Scientists successfully combine antibody-drug conjugates with immunotherapy
Posted: 26 November 2015 | Victoria White | No comments yet
Researchers from the University of Basel have, for the first time, successfully combined an antibody-drug conjugate with a therapy that stimulates the immune system to attack breast cancer cells…
Researchers from the University of Basel have, for the first time, successfully combined an antibody-drug conjugate with a therapy that stimulates the immune system to attack breast cancer cells.
This opens the door to new therapeutic options in the treatment of breast cancer.
In nearly every fifth breast cancer patient, an above-average number of HER2 receptors are located on the surface of the tumour cells. The overabundance of receptors causes the cancer cells to divide rapidly and the tumour grows faster than average.
For some years now, a new class of drugs called antibody-drug conjugates have been used, which work in two ways: they consist of an antibody that binds selectively to the tumour cell receptor and interrupts the signal to propagate; they also act as a transport vehicle for a chemical substance that enters the cancer cells with the antibody and triggers their death.
Researchers, led by Prof. Alfred Zippelius at the Department of Biomedicine, from the University and University Hospital Basel have now gone one step further: in a preclinical study performed in mouse breast cancer models, they combined the antibody-drug conjugate ‘trastuzumab emtansine’ with an additional immunotherapy that activates the immune system into attacking tumours more efficiently.

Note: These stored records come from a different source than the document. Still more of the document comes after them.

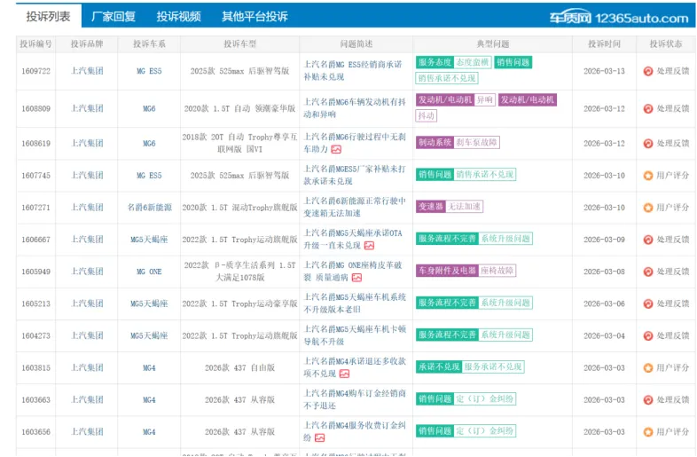Click 用户评分 star icon for complaint 1607745

[x=648, y=176]
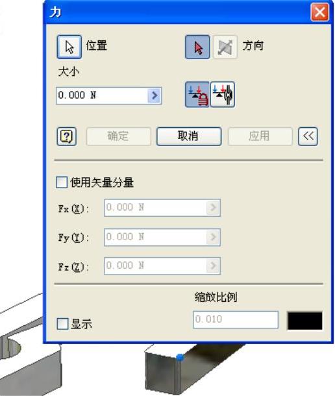The height and width of the screenshot is (396, 335).
Task: Choose the fixed load direction lock icon
Action: click(197, 95)
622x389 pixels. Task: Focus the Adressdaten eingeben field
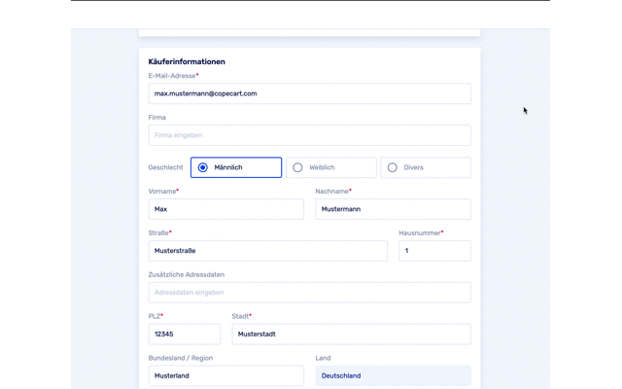pos(309,292)
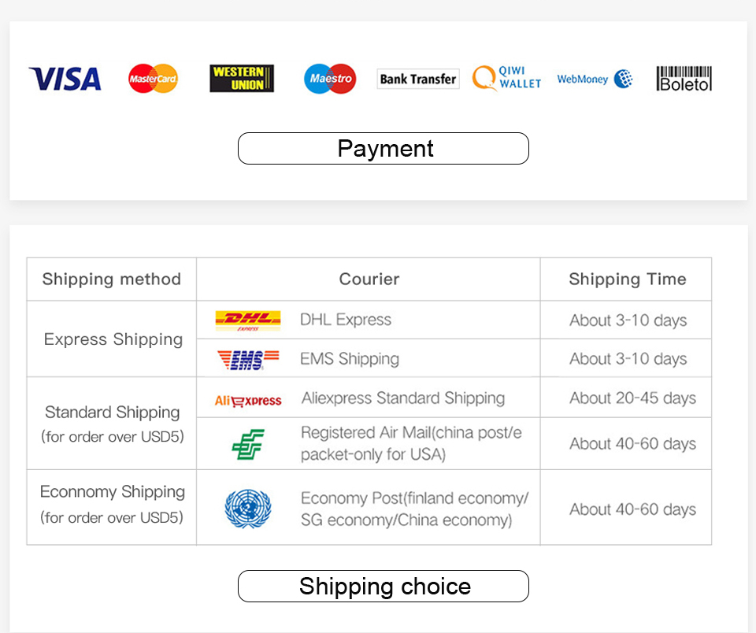Image resolution: width=756 pixels, height=633 pixels.
Task: Click the Shipping method column header
Action: [111, 279]
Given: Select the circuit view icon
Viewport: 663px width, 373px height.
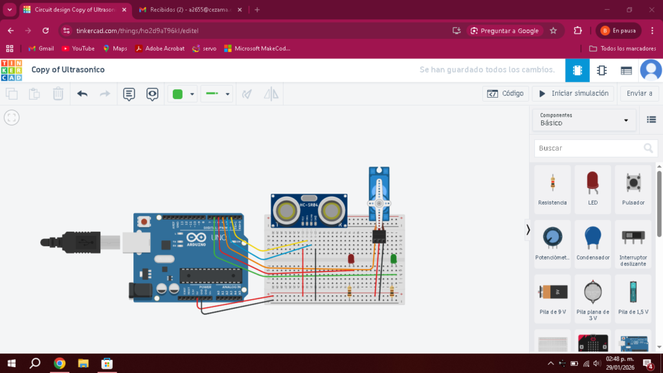Looking at the screenshot, I should pos(577,71).
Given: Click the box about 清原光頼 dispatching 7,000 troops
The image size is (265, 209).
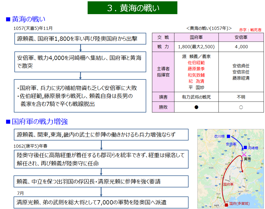Looking at the screenshot, I should coord(101,202).
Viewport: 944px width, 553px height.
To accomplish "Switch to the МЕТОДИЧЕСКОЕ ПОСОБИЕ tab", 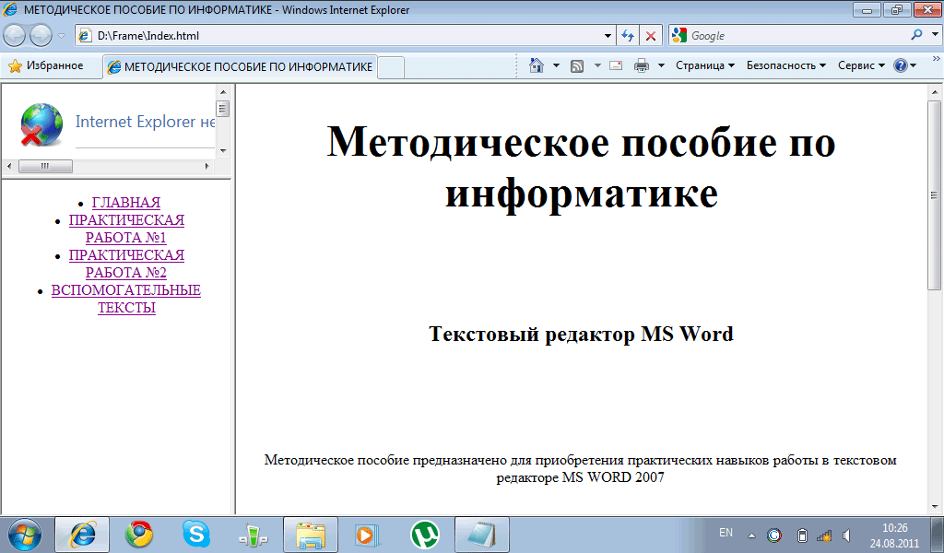I will (x=240, y=65).
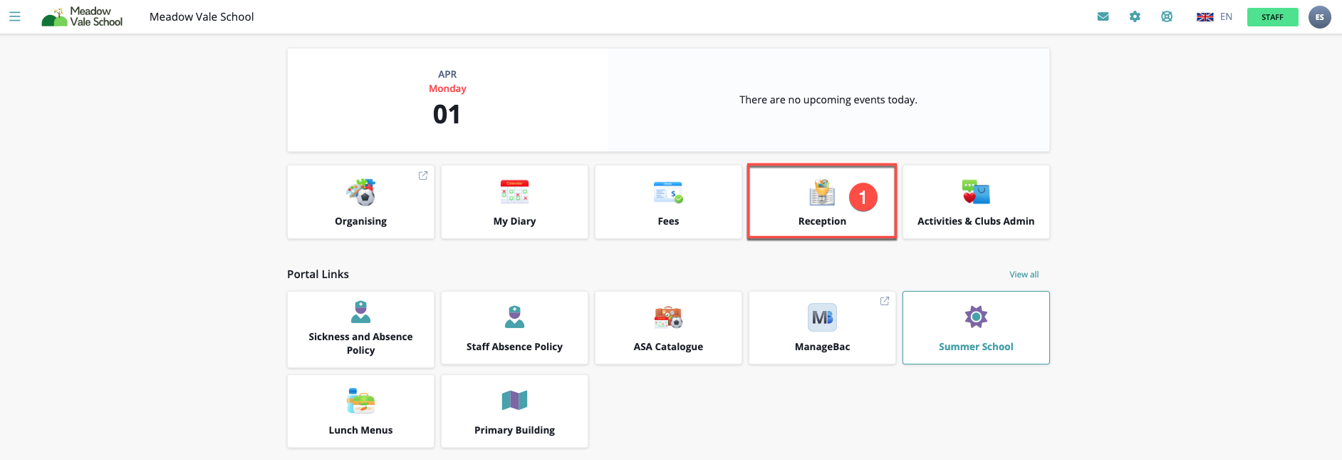1342x460 pixels.
Task: Click the green STAFF button
Action: (1272, 17)
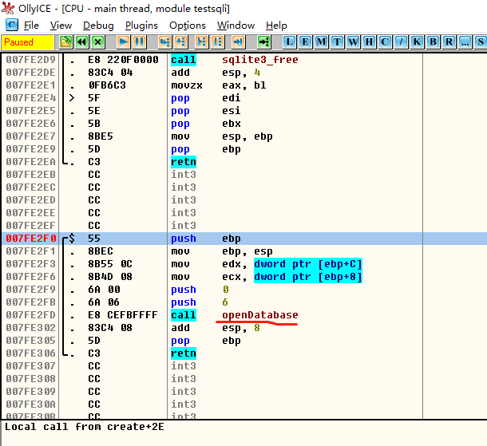Viewport: 487px width, 446px height.
Task: Open the Debug menu
Action: click(x=98, y=26)
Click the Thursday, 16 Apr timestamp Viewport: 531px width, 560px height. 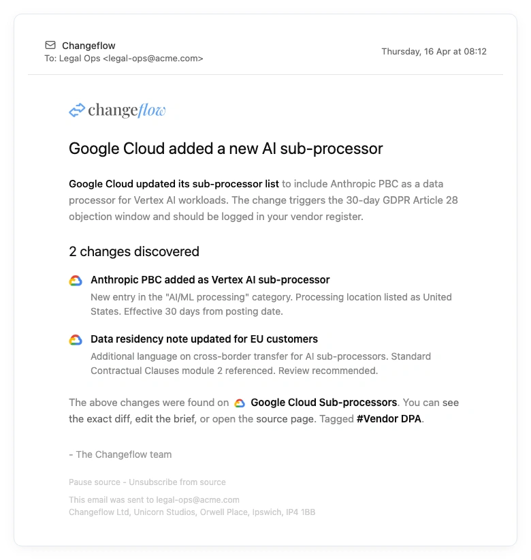click(x=434, y=51)
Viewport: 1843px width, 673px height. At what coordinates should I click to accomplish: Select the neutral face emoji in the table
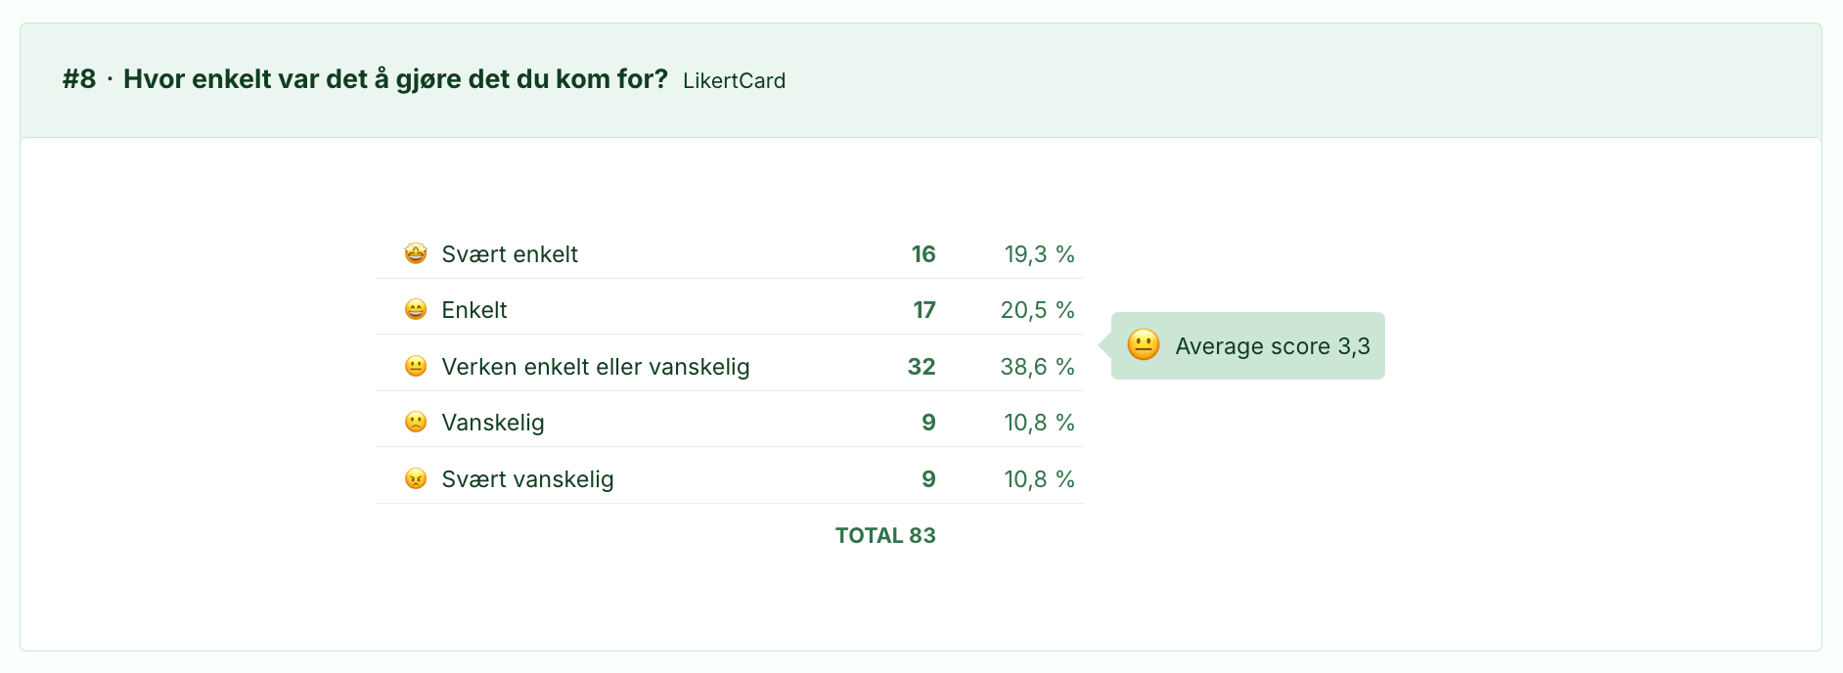pyautogui.click(x=416, y=367)
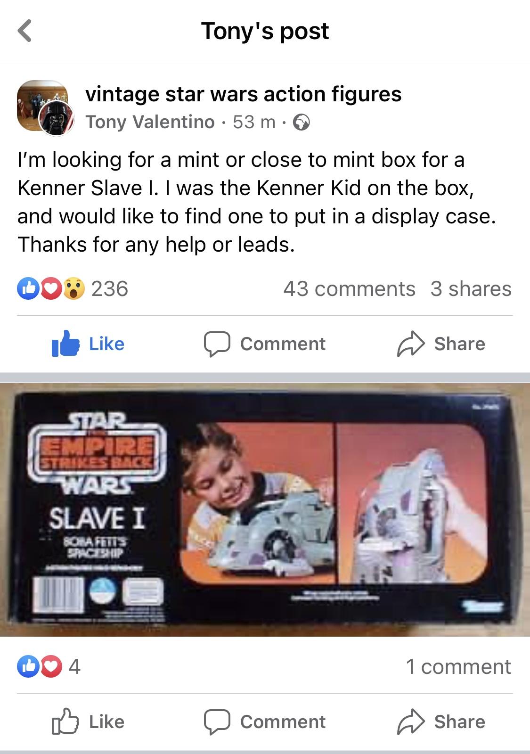This screenshot has height=754, width=530.
Task: Open Tony Valentino's profile
Action: pos(150,122)
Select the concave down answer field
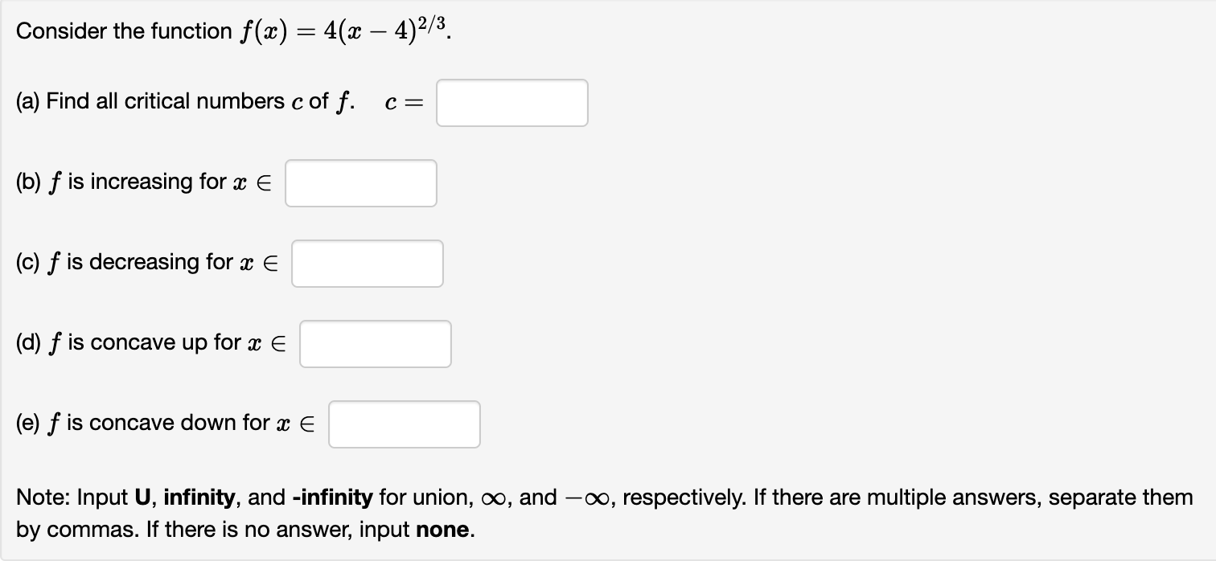 [404, 424]
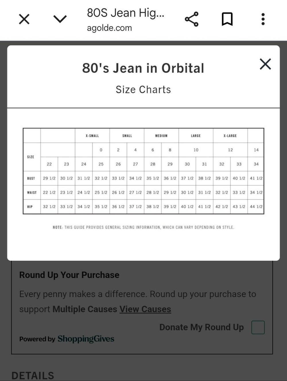Viewport: 287px width, 381px height.
Task: Tap the Round Up Your Purchase heading
Action: 69,275
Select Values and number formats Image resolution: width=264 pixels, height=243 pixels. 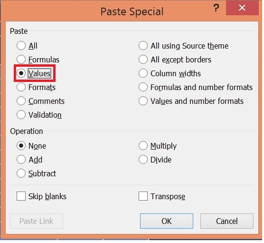click(143, 101)
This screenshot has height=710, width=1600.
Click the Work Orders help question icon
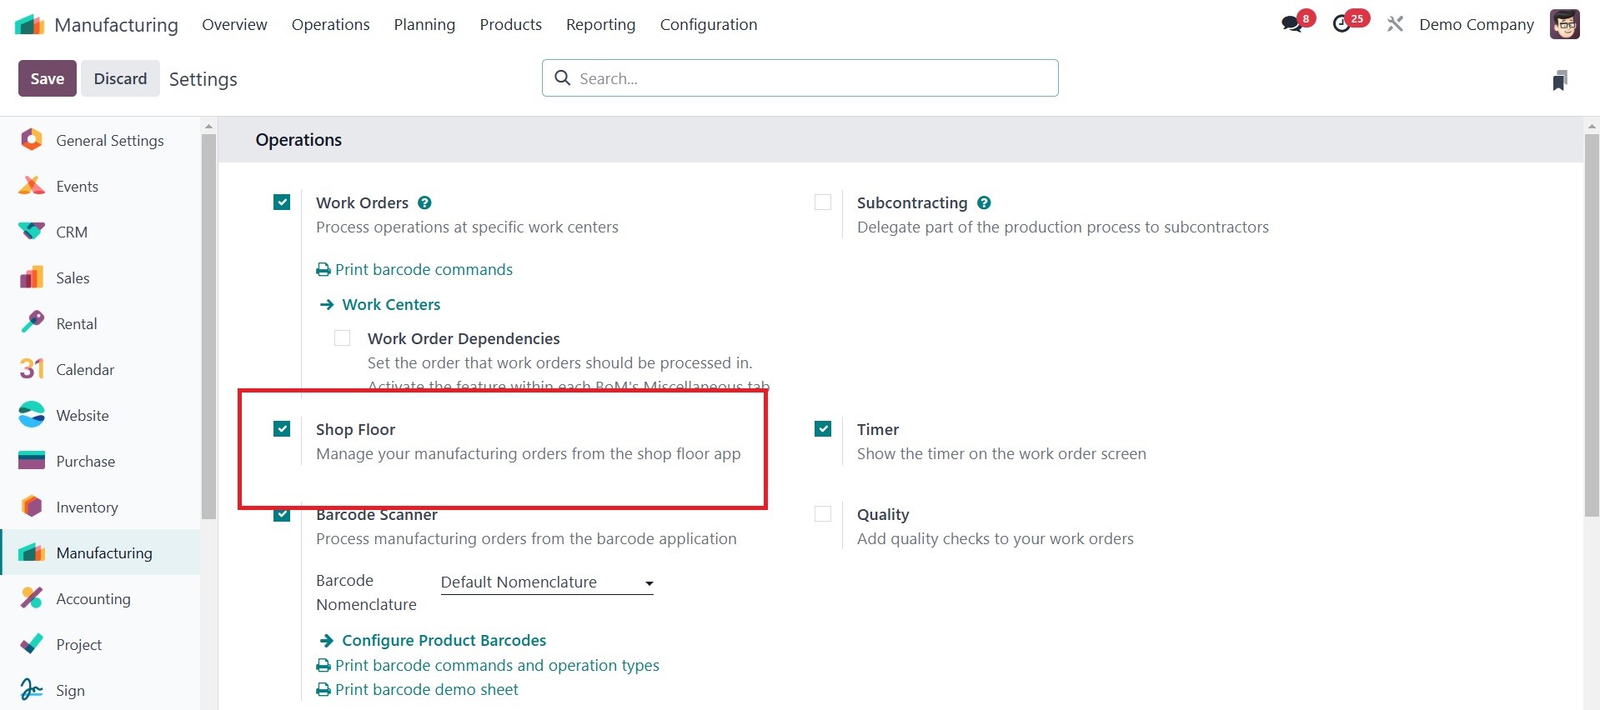coord(424,203)
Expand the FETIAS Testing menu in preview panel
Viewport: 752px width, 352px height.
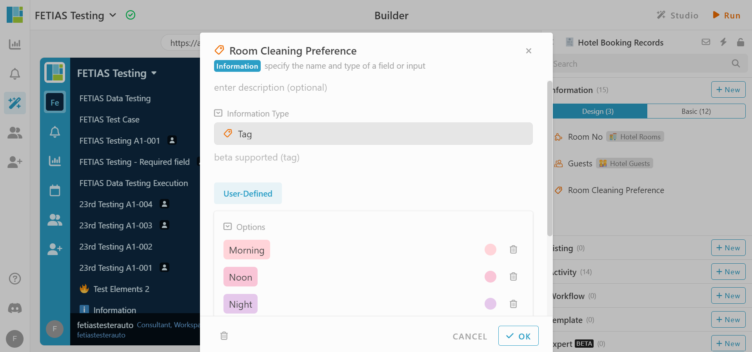(x=117, y=73)
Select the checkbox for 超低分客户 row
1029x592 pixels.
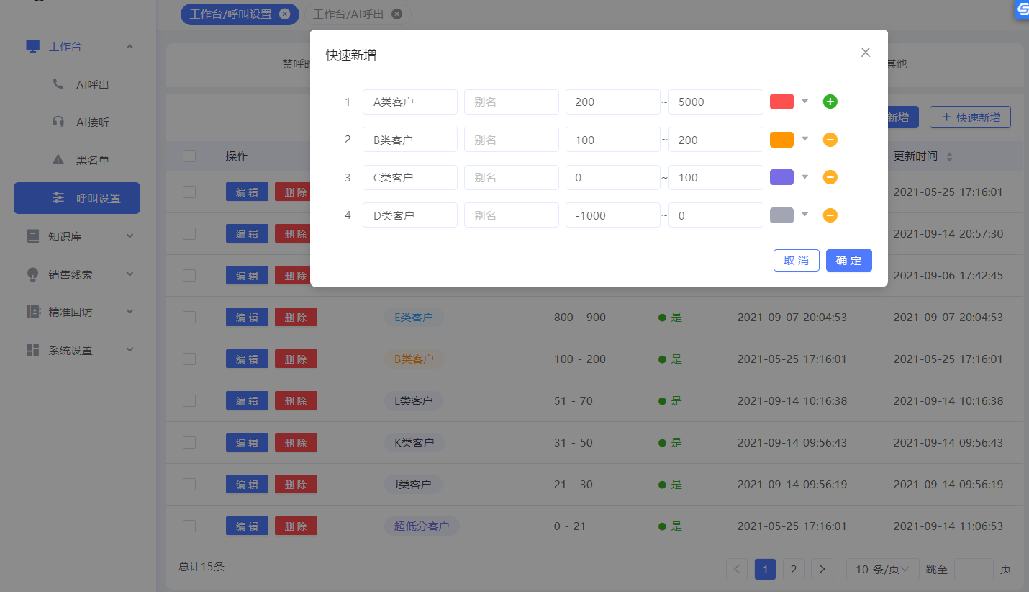pyautogui.click(x=189, y=526)
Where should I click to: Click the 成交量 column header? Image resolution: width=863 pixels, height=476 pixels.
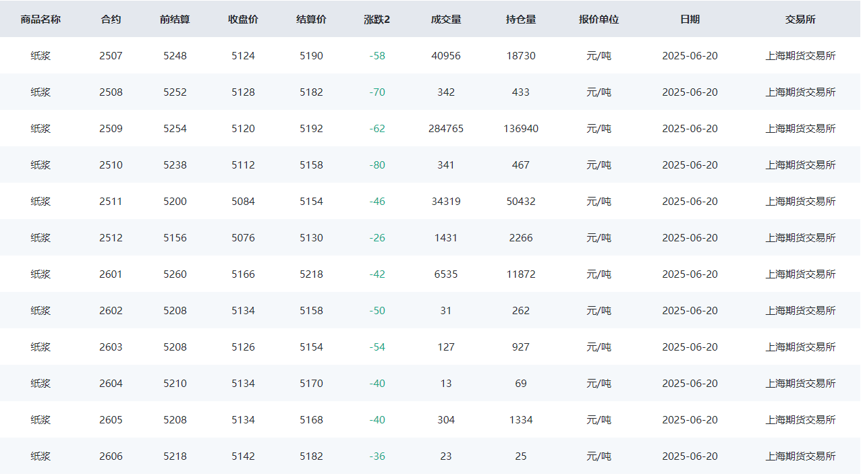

Antibody-drug conjugate combination therapy led to a complete cure in some mice
They focused on immunoregulatory checkpoints. These are receptors on immune cells, which control for example effector T-cells by dampening their activation if damage to healthy cells is imminent. By administering a complementary antibody, they blocked the function of two such immune checkpoints, whereby different types of endogenous T-cells were activated.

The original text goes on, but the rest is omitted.